I’ve been looking for reasons to believe. In New York I took comfort from “And Tell Sad Stories of the Death of Queens,” a previously unproduced play by Tennessee Williams. Its heroine is an outrageous drag queen who beneath two layers of concealment–one of mascara, the other of male physiology–is just a sweet girl looking for love. Violence occurs onstage, sex occurs off–not something you can count on, these days, in a New York theater.

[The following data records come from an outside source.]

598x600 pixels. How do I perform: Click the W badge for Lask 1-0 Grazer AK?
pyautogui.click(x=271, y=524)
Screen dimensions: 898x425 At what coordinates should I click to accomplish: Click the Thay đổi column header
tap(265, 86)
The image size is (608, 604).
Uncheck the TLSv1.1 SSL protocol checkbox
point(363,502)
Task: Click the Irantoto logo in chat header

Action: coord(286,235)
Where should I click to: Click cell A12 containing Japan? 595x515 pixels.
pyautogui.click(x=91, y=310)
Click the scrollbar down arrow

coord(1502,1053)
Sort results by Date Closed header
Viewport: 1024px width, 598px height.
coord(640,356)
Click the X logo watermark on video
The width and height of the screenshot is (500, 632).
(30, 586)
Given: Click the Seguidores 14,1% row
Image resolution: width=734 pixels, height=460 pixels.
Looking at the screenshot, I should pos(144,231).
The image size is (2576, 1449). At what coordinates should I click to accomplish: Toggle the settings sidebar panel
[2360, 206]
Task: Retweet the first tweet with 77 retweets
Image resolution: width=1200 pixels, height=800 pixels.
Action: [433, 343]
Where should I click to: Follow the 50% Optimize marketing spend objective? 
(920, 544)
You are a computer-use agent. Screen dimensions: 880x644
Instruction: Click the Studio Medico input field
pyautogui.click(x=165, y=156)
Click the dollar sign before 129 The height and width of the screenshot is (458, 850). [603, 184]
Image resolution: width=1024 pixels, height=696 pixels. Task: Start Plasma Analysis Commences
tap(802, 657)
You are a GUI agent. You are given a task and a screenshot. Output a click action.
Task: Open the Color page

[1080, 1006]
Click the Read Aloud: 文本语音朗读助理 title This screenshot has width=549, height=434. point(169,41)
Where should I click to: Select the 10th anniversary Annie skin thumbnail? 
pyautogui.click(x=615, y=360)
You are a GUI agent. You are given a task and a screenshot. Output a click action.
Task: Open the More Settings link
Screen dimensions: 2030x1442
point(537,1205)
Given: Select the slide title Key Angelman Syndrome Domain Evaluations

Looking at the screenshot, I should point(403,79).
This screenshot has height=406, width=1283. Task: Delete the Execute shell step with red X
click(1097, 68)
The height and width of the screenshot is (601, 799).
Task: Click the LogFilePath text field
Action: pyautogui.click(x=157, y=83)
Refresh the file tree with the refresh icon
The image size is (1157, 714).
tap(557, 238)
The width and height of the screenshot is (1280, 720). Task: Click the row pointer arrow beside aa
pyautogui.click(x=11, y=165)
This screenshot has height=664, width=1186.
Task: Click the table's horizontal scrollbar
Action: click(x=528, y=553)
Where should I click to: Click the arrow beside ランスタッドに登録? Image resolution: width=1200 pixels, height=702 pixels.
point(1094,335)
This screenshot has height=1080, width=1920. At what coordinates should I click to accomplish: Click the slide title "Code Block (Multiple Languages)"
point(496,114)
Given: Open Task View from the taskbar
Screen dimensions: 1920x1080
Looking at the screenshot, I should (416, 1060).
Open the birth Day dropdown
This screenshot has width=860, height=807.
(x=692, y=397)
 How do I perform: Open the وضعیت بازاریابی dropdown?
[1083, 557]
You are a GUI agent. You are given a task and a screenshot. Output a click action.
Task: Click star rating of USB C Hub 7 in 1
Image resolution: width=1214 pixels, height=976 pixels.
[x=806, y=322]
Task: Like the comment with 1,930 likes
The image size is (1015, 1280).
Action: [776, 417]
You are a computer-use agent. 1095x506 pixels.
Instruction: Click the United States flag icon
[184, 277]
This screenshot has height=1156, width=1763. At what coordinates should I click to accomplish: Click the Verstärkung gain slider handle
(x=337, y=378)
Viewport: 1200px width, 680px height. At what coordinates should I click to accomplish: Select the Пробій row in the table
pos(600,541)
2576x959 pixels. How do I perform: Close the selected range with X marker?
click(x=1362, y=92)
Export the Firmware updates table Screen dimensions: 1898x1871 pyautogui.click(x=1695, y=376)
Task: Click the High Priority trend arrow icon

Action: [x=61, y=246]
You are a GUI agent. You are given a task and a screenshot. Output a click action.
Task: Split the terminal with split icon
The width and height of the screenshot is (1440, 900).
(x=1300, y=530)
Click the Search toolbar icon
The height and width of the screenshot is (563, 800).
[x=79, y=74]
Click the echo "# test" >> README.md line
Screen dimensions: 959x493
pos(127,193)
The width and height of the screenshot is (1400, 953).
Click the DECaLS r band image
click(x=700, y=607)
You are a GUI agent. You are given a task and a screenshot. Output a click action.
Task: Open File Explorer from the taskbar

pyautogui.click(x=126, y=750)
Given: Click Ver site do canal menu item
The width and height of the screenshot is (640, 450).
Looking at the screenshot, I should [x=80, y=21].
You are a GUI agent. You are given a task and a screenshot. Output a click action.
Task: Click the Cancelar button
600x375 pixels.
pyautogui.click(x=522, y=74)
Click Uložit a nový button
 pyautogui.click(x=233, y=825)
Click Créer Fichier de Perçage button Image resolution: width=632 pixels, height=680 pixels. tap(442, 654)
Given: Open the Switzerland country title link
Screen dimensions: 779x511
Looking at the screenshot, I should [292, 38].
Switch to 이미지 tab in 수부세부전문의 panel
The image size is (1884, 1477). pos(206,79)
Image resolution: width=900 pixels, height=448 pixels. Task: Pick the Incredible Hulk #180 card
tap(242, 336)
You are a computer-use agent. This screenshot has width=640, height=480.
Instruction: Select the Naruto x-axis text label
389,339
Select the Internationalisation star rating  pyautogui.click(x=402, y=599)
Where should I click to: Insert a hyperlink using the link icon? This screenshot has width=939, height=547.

Weren’t serious Southern writers always, at some level, on the side of sentiment? Few offered their readers more sex per volume than the late, bitterly lamented Larry Brown. Euphemism was heresy to Larry. He believed in rendering violence and the entire spectrum of human ugliness exactly as it appeared to him, without cosmetic surgery. Sex acts recur in his fiction, as they tend to in life. Yet sex is the least graphic of his facts of life; on occasion his lovers even take a sentimental movie fadeout (“Fay,” p. 123: “C’mere,” she said softly”–Curtain).

Even the most bizarre characters in “The Rabbit Factory,” like one-legged Miss Muffett and the murderer Domino–who’s ultimately castrated and eaten by lions–are longing not for sexual friction and orgasm but for something finer, deeper (“There had to be more to it than what he and Doreen had done,” Domino thinks, as the lion crushes his head. “That was just fucking. He’d had plenty of fucking. That was all animals had. Just making little animals.”). They’re longing, at last, for that Hobbesian unity–for tenderness.